Creatures originating in native Australian folklore, there are several types of beings and water spirits which have been known by this name. The bunyip described here is a large seal- or dog-like water creature found in freshwater pools, marshes, and slow-moving rivers. They do not like fast water. Although relatively slow on land, it is swift and graceful while swimming.

Bunyips are large and strong enough to capsize small boats. They are attracted to swimmers, which they often attempt to bite. Whether they are mischievous, malevolent, or just natural predators depends very much on who you ask. In either event, while in the water, they have an extended crit range (19-20) and roll 1d8 on a unique crit table, below. Like all critical hits, the roll is modified by the target’s Luck modifier (with positive modifiers reducing the roll).

Crit Table: Bunyip

1 or lower: The creature’s razor-sharp teeth cause an additional 1d4 damage.

2: The wound continues to bleed profusely, causing 1 point of additional damage each round, until the victim receives magical healing or spends at least 1 round binding their wounds.
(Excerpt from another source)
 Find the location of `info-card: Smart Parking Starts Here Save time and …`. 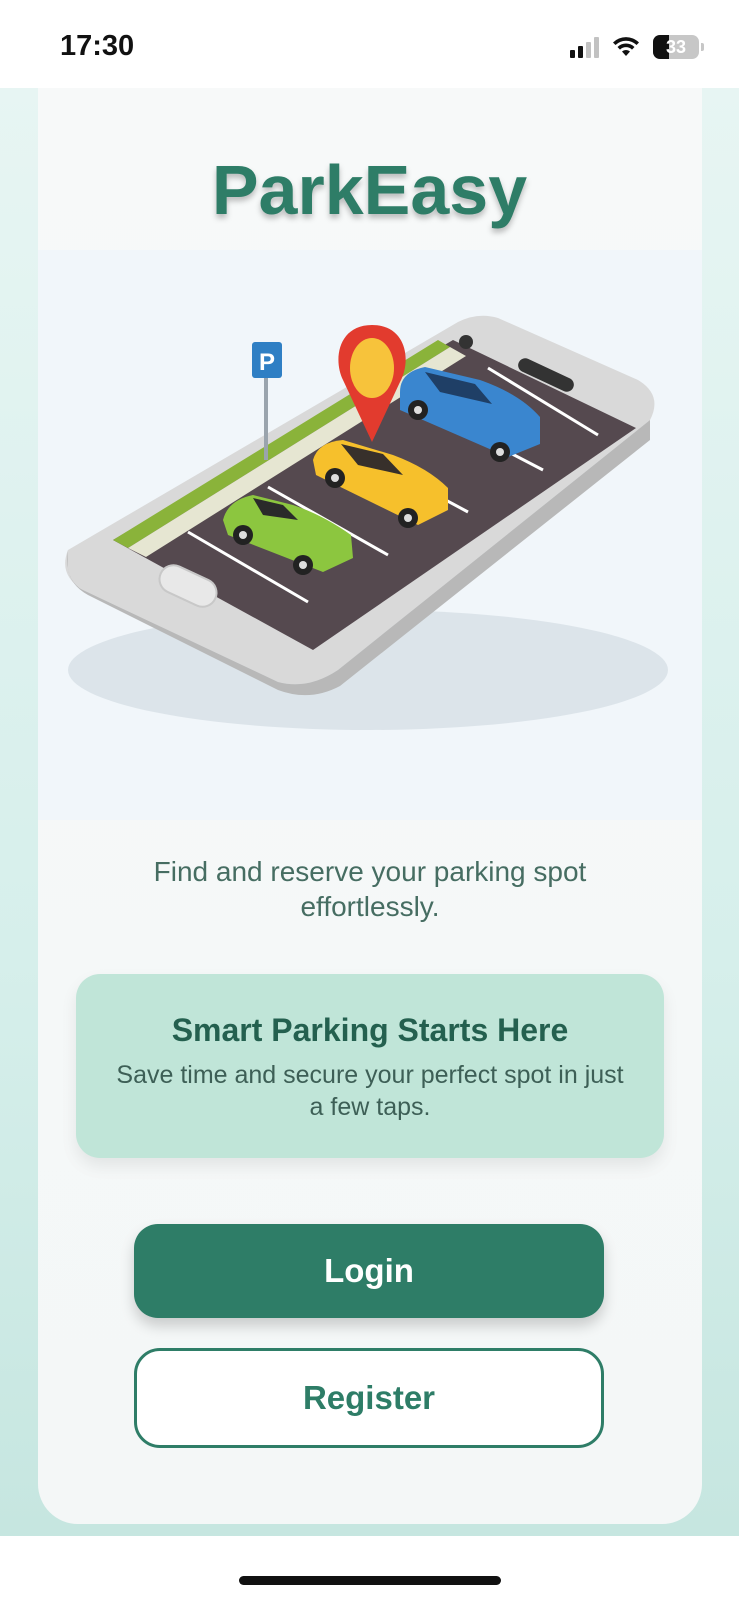

info-card: Smart Parking Starts Here Save time and … is located at coordinates (370, 1066).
3: The victim is pulled under, or has their wind knocked from them. Unless they succeed in a DC 10 Fort save, they take an immediate 1d3 temporary Stamina damage. This is recovered after 10 minutes of rest with breathable air.
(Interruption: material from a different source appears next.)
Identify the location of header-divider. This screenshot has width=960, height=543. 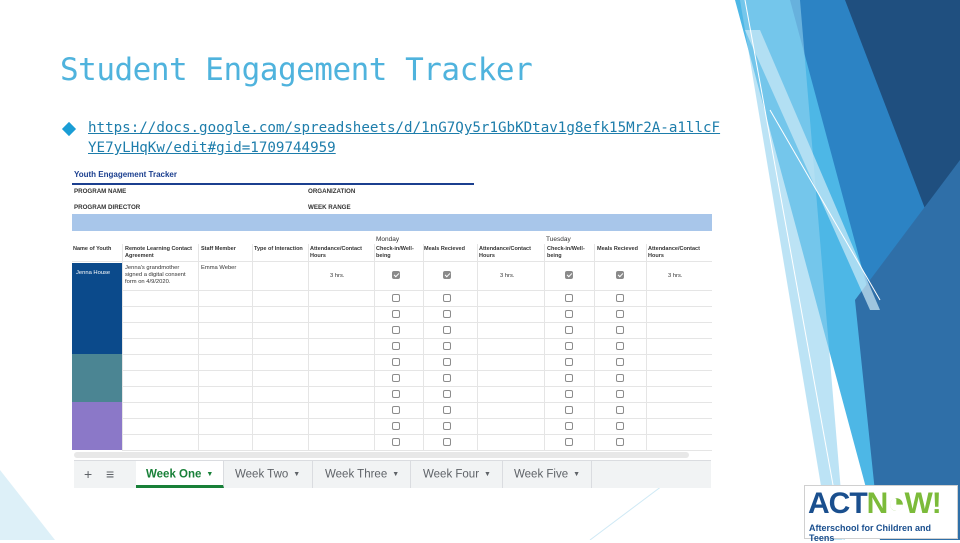
(392, 262).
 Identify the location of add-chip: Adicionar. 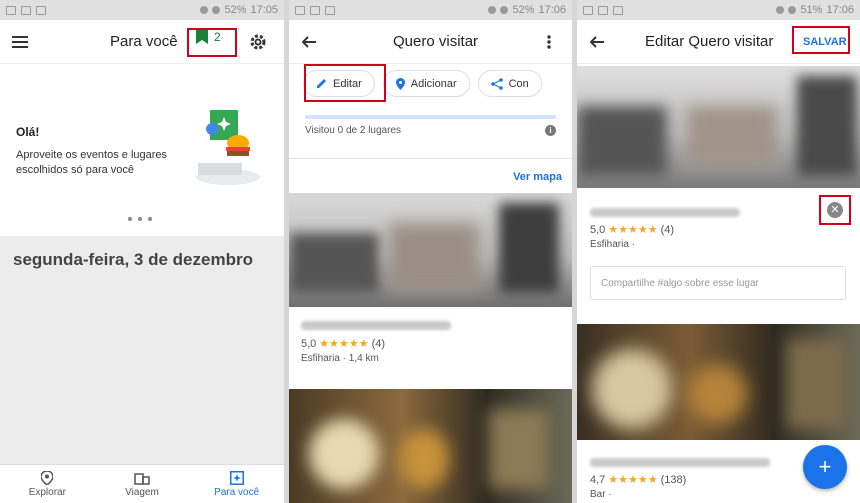
(426, 84).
4: The bunyip’s teeth slice into the victim like razor blades, causing an additional 1d8 damage.

5: The attack turns the victim around in the water, disorienting them. The bunyip immediately gains a free attack with a +2 bonus and a crit range extended to 18-20.

6: The bite severs a hand or foot, causing an additional 1d5 damage. Roll 1d4: (1) right foot, (2) left foot, (3) right hand, or (4) left hand. A lost foot caused a 10’ reduction in movement speed and causes a permanent 1d3 points of Agility loss; 5’ of move can be restored with some form of prosthetic. If a hand is lost, the victim loses 1 point of Agility permanently.

7: The bite severs an arm or a leg, causing an additional 1d10 damage. Roll 1d4: (1) right leg, (2) left leg, (3) right leg, or (4) left leg. A lost leg reduces movement speed to 1’ (that is 1 foot) and causes a permanent 1d5 points of Agility loss; some speed can be restored with some form of crutch or prosthetic. If an arm is lost, the also victim permanently loses 1d3 point of Agility.

8 or higher: The bunyip bites into the torso, causing an additional 2d5 damage. The victim is stunned and unable to act for 1d3 rounds (and may begin drowning as a result). Further, the victim must succeed in a Fort save (DC equal to 10 + total damage done) or die at the end of this period.